Use a checklist to verify that you have fulfilled all the requirements to initiate disaster recovery or planned migration of the SDDC management applications and to complete the configuration of these applications.

Table 1. Checklist for Failover and Failback in an SDDC
Checklist Tasks
Activation and Assessment
  • Verify that the disaster failover or failback is required:
    • For example, an application failure might not be a cause for a failover or failback, while an extended region outage is a valid cause.
  • Plan for business continuity events such as scheduled building maintenance or the probability of a natural disaster.
  • Submit the required documentation for approval to the following roles:
    • IT management staff
    • CTO
    • Business users
    • Other stakeholders
Activation Logistics
  • Verify that all the required facilities and personnel are available for the complete duration of the disaster recovery process.
  • Verify that Site Recovery Manager is available in the recovery region.
  • Verify the replication status of the applications.
  • Verify the state of the NSX Edge nodes in the recovery region:
    • Verify that the NSX Edge nodes are available.
    • Verify that the IP addresses for the VXLAN backed networks are correct.
    • Verify that the application load balancer on the NSX Edge node is correctly configured according to the design.
    • Verify that the firewall on the NSX Edge node is correctly configured according to the design.
Communication, Initiation, and Failover or Failback Validation
  • In case of a planned migration:
    • Notify all stakeholders for the planned outage and the expected duration of the maintenance window.
    • At the scheduled time, initiate the failover or failback process.
  • In case of a failover or failback for disaster recovery:
    • Before initiating a failover or a failback, notify all stakeholders for the event.
  • After completing a failover or a failback:
    • Test applications availability.
    • Notify all stakeholders for the completed event.
Multiple Availability Zones If your environment consists of multiple availability zones, perform additional configuration for failback for disaster recovery:
  • In case of failback for disaster recovery in which Region B remains unavailable, the vSAN witness appliance is not available too.

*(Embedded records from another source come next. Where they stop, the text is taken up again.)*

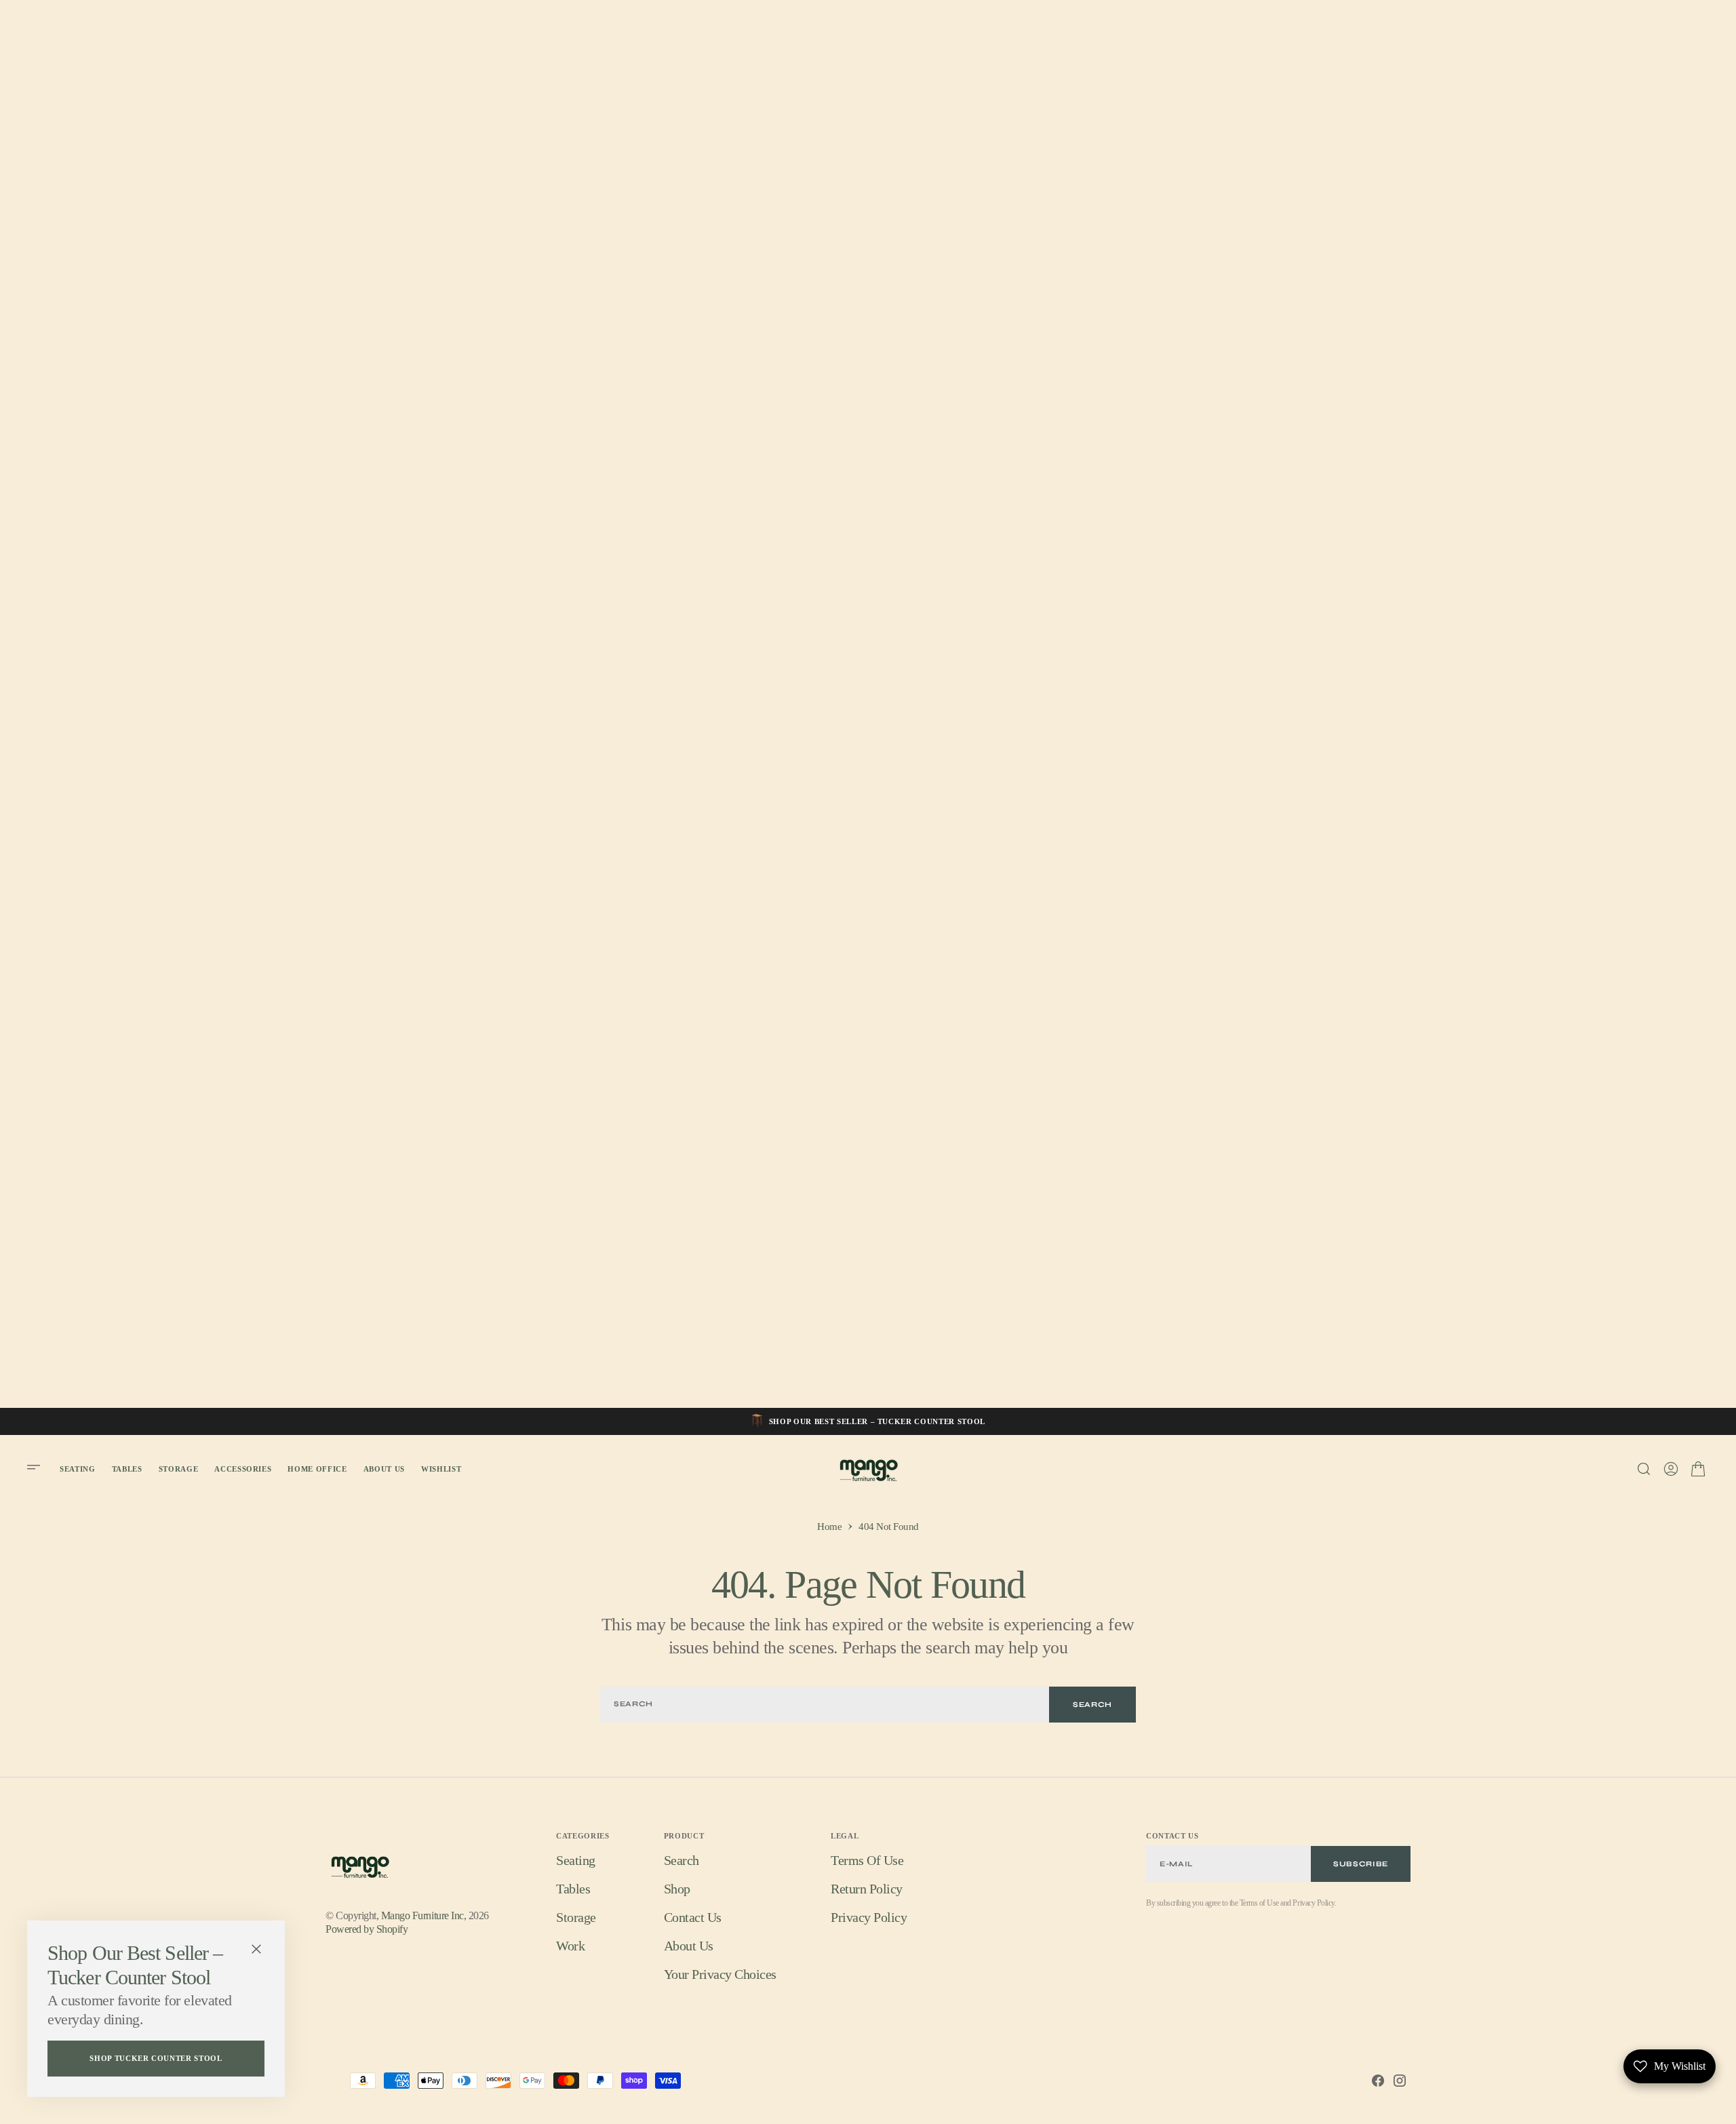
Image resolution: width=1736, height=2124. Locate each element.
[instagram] (1399, 2080)
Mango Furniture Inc (422, 1915)
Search (1092, 1704)
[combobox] (824, 1705)
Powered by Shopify (367, 1929)
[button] (38, 1469)
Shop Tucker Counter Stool (156, 2058)
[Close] (256, 1949)
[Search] (1644, 1469)
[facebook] (1378, 2080)
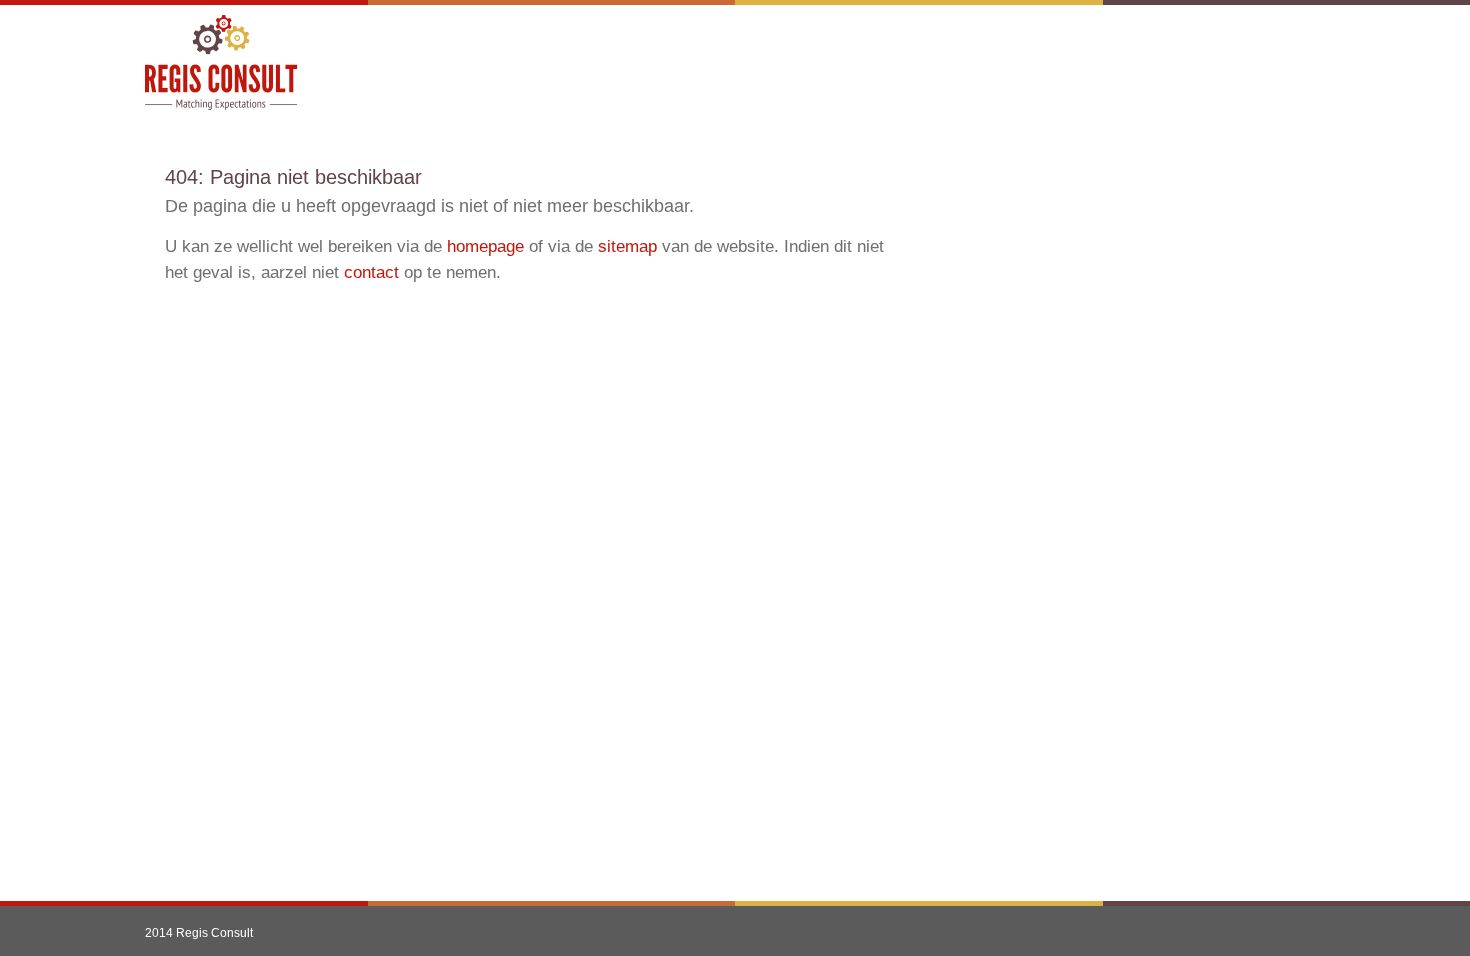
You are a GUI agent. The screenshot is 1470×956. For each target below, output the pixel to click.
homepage (485, 246)
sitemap (627, 246)
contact (371, 272)
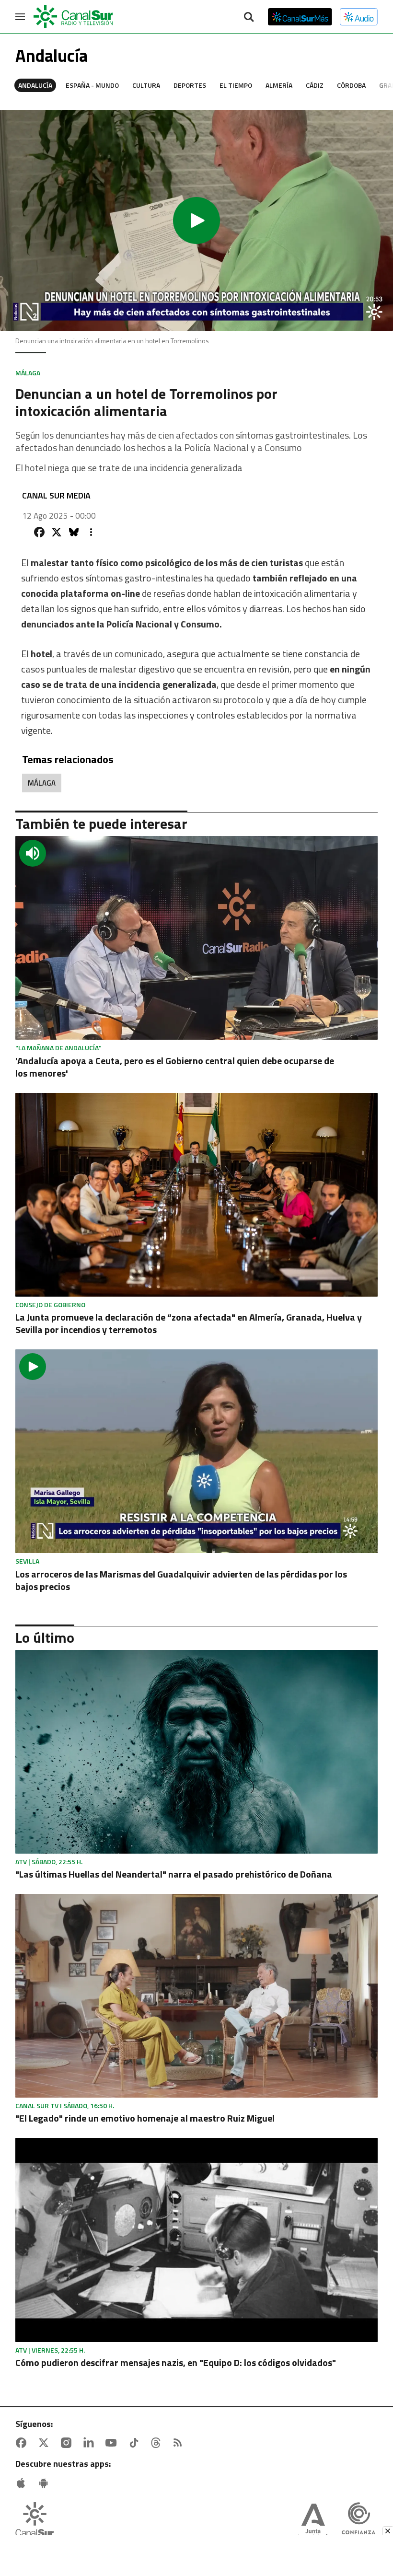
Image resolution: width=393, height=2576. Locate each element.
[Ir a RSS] (179, 2442)
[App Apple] (23, 2483)
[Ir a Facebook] (23, 2442)
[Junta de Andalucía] (313, 2522)
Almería (279, 85)
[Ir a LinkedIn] (90, 2442)
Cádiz (315, 85)
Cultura (146, 85)
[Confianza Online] (358, 2522)
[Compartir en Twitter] (56, 532)
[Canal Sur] (74, 17)
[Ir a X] (45, 2442)
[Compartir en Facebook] (39, 532)
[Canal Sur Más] (300, 16)
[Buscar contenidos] (248, 17)
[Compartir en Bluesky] (74, 532)
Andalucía (35, 85)
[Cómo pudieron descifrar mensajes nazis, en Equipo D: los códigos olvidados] (196, 2240)
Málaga (42, 783)
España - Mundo (92, 85)
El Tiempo (236, 85)
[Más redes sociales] (91, 532)
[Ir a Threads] (157, 2442)
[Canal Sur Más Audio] (359, 16)
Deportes (189, 85)
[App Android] (45, 2483)
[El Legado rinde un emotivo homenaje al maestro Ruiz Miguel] (196, 1996)
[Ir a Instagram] (68, 2442)
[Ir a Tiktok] (135, 2442)
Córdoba (351, 85)
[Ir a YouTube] (113, 2442)
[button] (196, 220)
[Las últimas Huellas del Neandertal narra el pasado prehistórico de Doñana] (196, 1752)
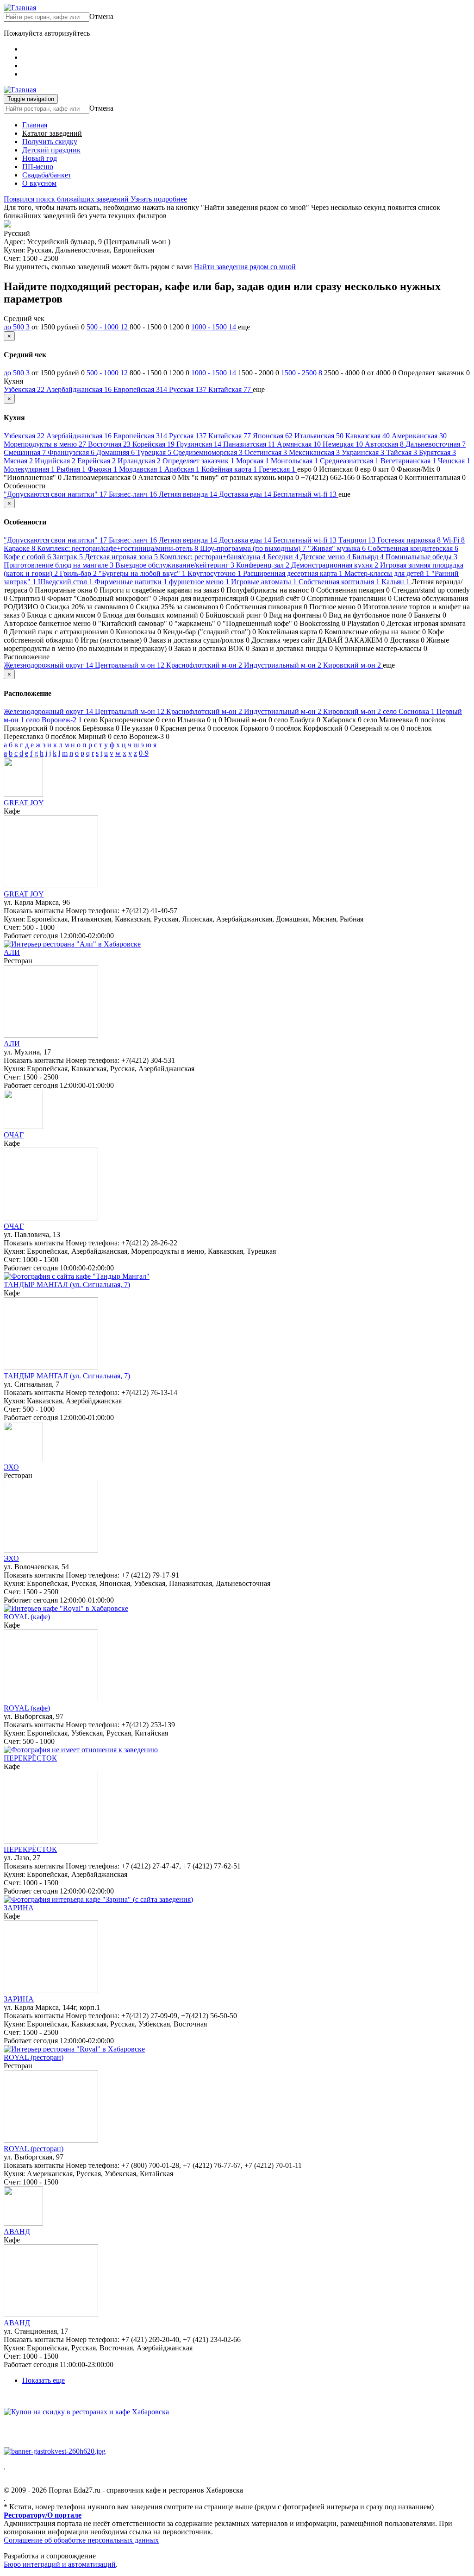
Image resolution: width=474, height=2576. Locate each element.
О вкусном (39, 183)
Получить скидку (49, 141)
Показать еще (43, 2380)
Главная (34, 125)
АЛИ (12, 952)
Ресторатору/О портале (42, 2515)
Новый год (39, 158)
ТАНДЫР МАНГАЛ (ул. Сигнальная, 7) (67, 1284)
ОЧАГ (14, 1135)
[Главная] (20, 8)
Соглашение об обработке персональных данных (81, 2540)
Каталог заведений (52, 133)
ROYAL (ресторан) (33, 2057)
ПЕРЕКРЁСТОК (30, 1758)
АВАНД (17, 2231)
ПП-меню (37, 166)
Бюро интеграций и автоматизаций (60, 2564)
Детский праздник (51, 150)
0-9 (144, 753)
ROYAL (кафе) (27, 1617)
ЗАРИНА (19, 1908)
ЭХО (11, 1467)
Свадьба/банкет (46, 175)
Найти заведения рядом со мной (245, 267)
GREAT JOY (24, 803)
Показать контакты (34, 911)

As a result, you might be unable to provision the vRealize Suite virtual machines in Region A according to the active vSAN storage policy. To enable the recovery of the vRealize Suite virtual machines, turn on the force-provisioning option in the storage policy.

  • In case of a planned migration in which Region A and Region B are still operational, the vSAN witness appliance is available and the active storage policy is satisfied.
Configuration After Failover or Failback In case of disaster recovery failover or failback, perform additional configuration:
  • Configure the NSX Controllers and the UDLR control VM to forward events to vRealize Log Insight in the recovery region.
  • Redirect the log data from the failed over or failed back applications to vRealize Log Insight in the recovery region.
  • Complete a post-recovery assessment:
    • Note which items worked and which did not work, and identify improvements that you can include in the recovery plan.